Saturday, November 29, 2008

First Snow

My buddy Martin is having a small art exhibition in an insurance building by Daehangno ( 대학로 ). Daehangno isn't the only downtown area in Seoul, or even the best. It is, however, the college town-within-town with the most old money. Really old. The oldest university in the world is within walking distance. Although Martin didn't expect anyone who didn't know him to come, but we went out last weekend and blanketed Hongdae ( 홍대 ), one of the other university areas, with little cards for the thing. Noone came to this event, but it is nevertheless significant, because it is the reason I saw snow this weekend.

The reason it caused me to see snow this weekend is because it kept me off the mountains last weekend. Although my mountain addiction is nowhere near as severe as it once was, I still don't relish the thought of missing hikes on consecutive weekends.

So the plan for Saturday was simple. I'd go to Dobong Mountain ( 도봉산 ), my favorite hiking spot, in the morning so I'd have time to shower and change before Martin's show. It was a simple enough plan, until Martin texted me Friday afternoon, asking if I could go into town to help him pass out flyers around Daehangno. No worries though. I wouldn't be able to go to Dobong, but I will next weekend, and I could always just to to Surak Mountain ( 수락산 ). Surak's not as fun as Dobong, but it has always been a special place to me, and the way I always take up is so steep that it has steel cables as thick as ropes running alongside the path for much of the last thirty or fourty minutes up.

Even when I do sunrise hikes, having to get out of bed so early in the morning is the one part I never enjoy. I hastily packed my bag, and since it looked like it might rain, I decided to throw in my rainjacket. I thought it might be too cold to touch the ropes with my bare hands, but decided against packing a pair because my hands are pretty tough and I wasn't quite awake enough to want to have to think about one more thing. I still hadn't shaken off the chill of first waking up when I left home, and I was shivering in the cold while I was waiting for the bus. An hour later, halfway up the mountain, I was just beginning to shake off enough of the cold that I could unzip my jacket and feel the cool, damp fall air against my chest without freezing.

The trip up by the cables was fairly uneventful for the longest time. I stopped to take pictures every now and then, causing me to constantly pass, then be passed by the same group of Korean guys every time I stopped to take out my camera and snap a shot, one of whom was a bit soft and was clearly struggling a lot more than anyone else on the mountain. Then, I started seeing ice on the poles that hold the cables in place.

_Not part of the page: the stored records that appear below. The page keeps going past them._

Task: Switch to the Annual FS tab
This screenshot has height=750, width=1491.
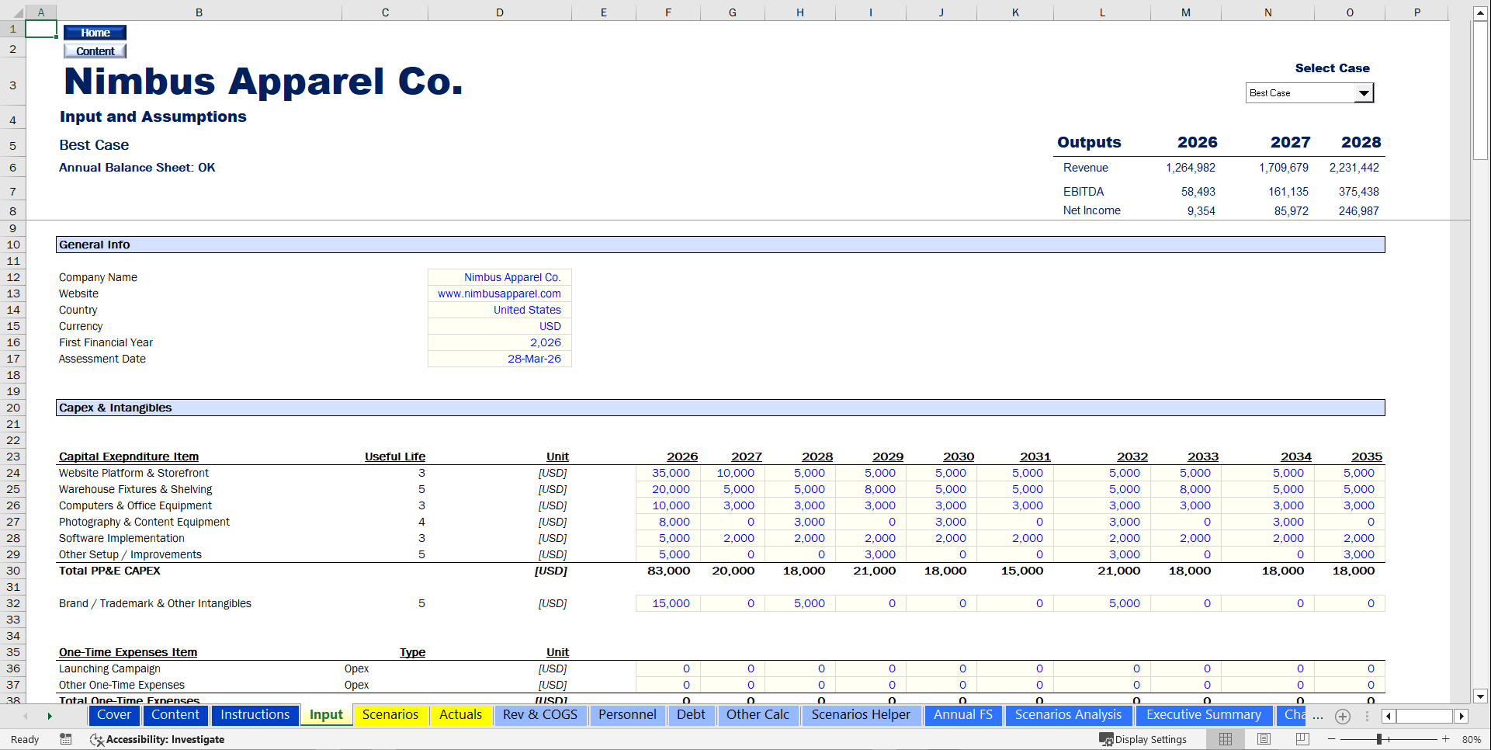Action: (x=963, y=715)
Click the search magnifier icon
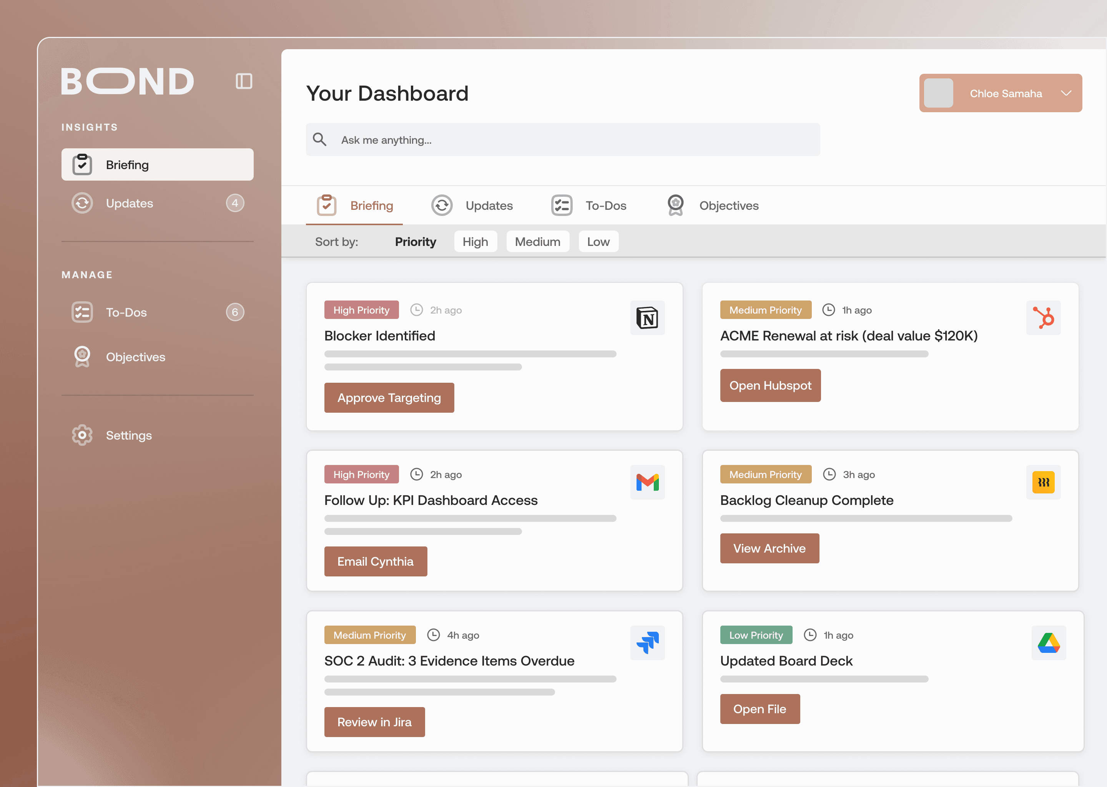The width and height of the screenshot is (1107, 787). pyautogui.click(x=320, y=140)
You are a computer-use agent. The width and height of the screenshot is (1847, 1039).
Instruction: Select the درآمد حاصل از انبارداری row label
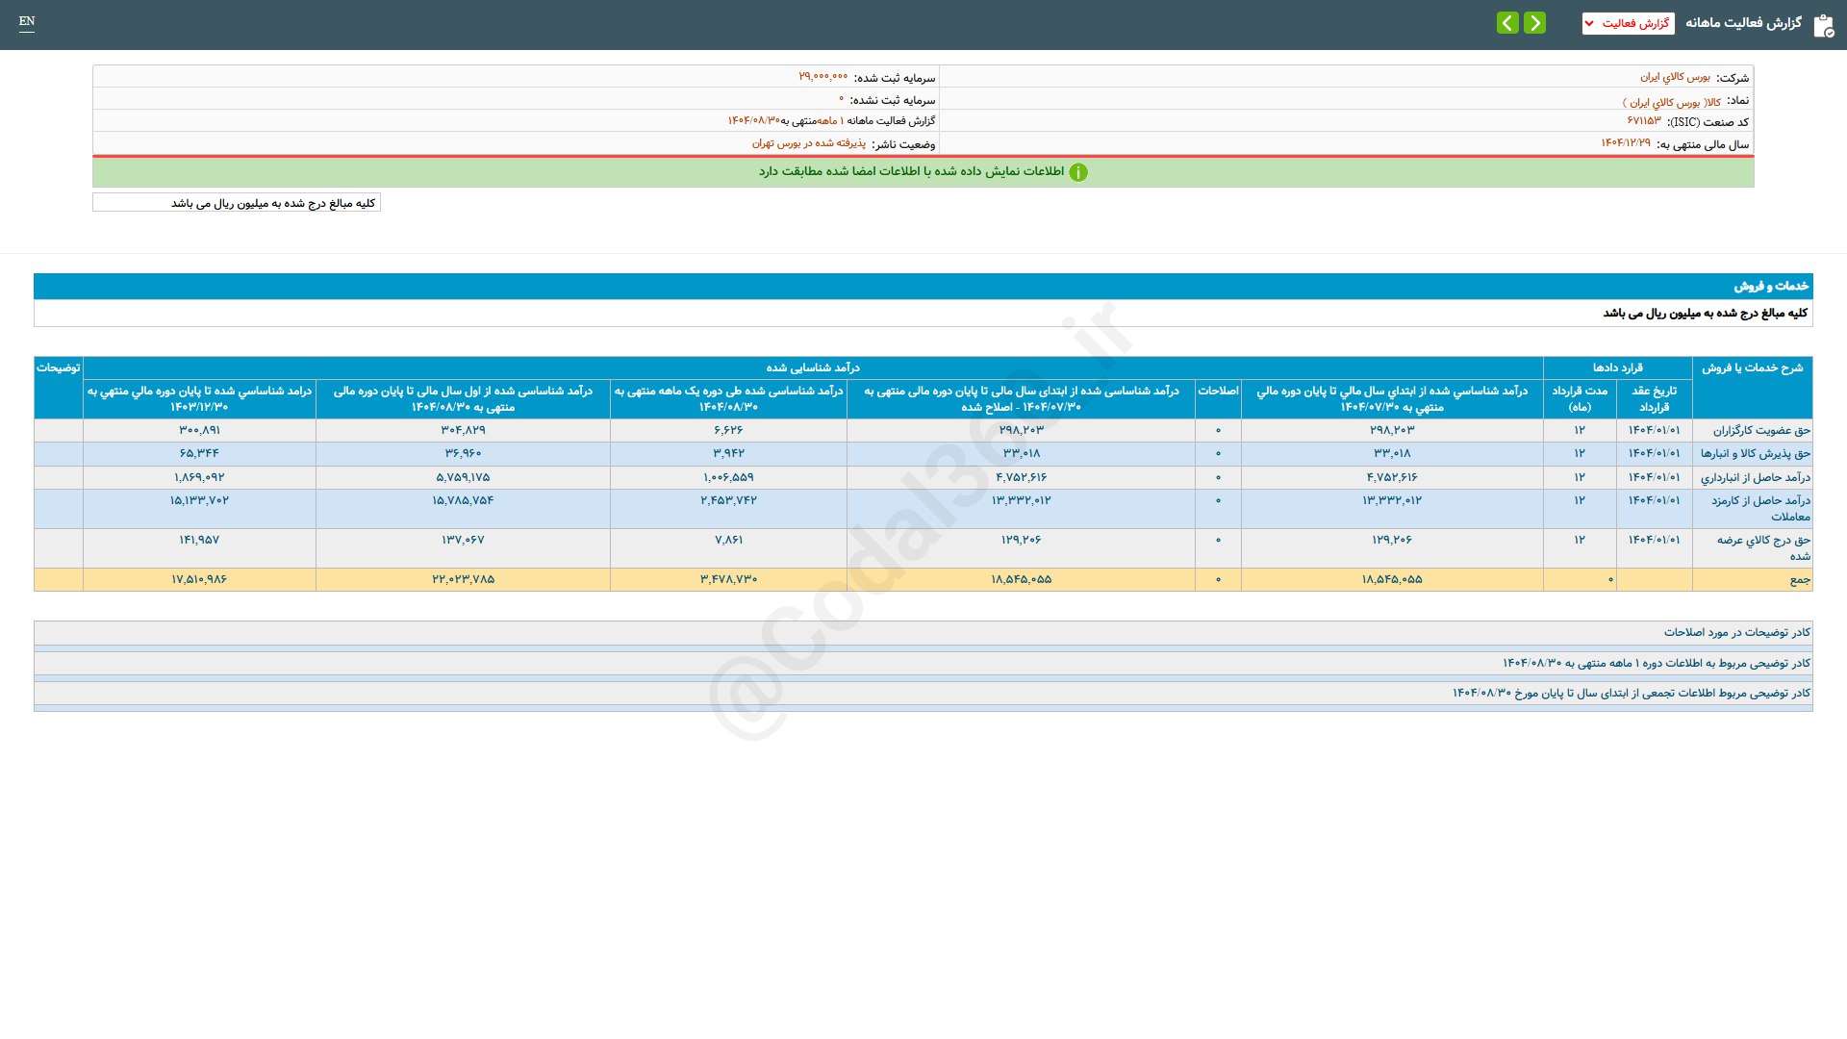[x=1755, y=477]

It wasn't long before I was seeing snow, some of it on the ropes. As cold as my hands were, I couldn't help but be proud of myself for having hands strong enough to support my weight in spite the numbing cold. I don't know if people whose families have lived in tropical countries would experience this, but everyone who's grown up with four seasons knows that when the first snow hits, it triggers an instinct. This instinct, when triggered, acts almost like an awakening. You suddenly become more alert, more aware of everything around you, and you experience a childlike curiosity. Age has no effect on this phenomenon. I've seen middle aged Koreans throwing snowballs at each other and erupting with laughter every time they throw, or are hit by, one. When you're somewhere away from civilization, it also triggers survival instincts. Your body automatically begins pumping out more heat, and you can almost feel a well of strength bursting out of your chest. You feel a sense of pride at having gone out into the wilderness, faced the elements, and conquered them. As I was going down from the summit, I ran into the group of guys. They had fallen behind when they stopped at a tent for a cup of milky rice wine. Even the whiny guy couldn't escape this sensation, and we exchanged a look of pride and camaraderie at having confronted the elements and proven we could still stand.